### WHAT YOU WILL DO
The listing below must be duplicated in full, with nothing altered.

_ _ _ _ _

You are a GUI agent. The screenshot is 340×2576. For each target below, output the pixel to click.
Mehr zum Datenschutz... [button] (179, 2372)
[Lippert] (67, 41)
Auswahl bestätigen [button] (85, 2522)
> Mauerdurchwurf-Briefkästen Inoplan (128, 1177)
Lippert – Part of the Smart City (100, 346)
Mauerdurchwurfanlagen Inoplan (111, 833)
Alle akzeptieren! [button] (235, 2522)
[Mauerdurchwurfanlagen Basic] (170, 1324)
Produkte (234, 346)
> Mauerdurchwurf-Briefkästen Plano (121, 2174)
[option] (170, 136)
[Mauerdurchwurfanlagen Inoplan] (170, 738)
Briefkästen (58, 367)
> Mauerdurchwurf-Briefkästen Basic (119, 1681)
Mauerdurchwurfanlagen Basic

_ _ _ _ _

### OUTPUT BELOW
You are a GUI agent. The screenshot is 340×2576. For each target below, output the pixel to click.
Mehr zum Datenschutz... [button] (179, 2372)
[Lippert] (67, 41)
Auswahl bestätigen [button] (85, 2522)
> Mauerdurchwurf-Briefkästen Inoplan (128, 1177)
Lippert – Part of the Smart City (100, 346)
Mauerdurchwurfanlagen Inoplan (111, 833)
Alle akzeptieren! [button] (235, 2522)
[Mauerdurchwurfanlagen Basic] (170, 1324)
Produkte (234, 346)
> Mauerdurchwurf-Briefkästen Plano (121, 2174)
[option] (170, 136)
[Mauerdurchwurfanlagen Inoplan] (170, 738)
Briefkästen (58, 367)
> Mauerdurchwurf-Briefkästen Basic (119, 1681)
Mauerdurchwurfanlagen Basic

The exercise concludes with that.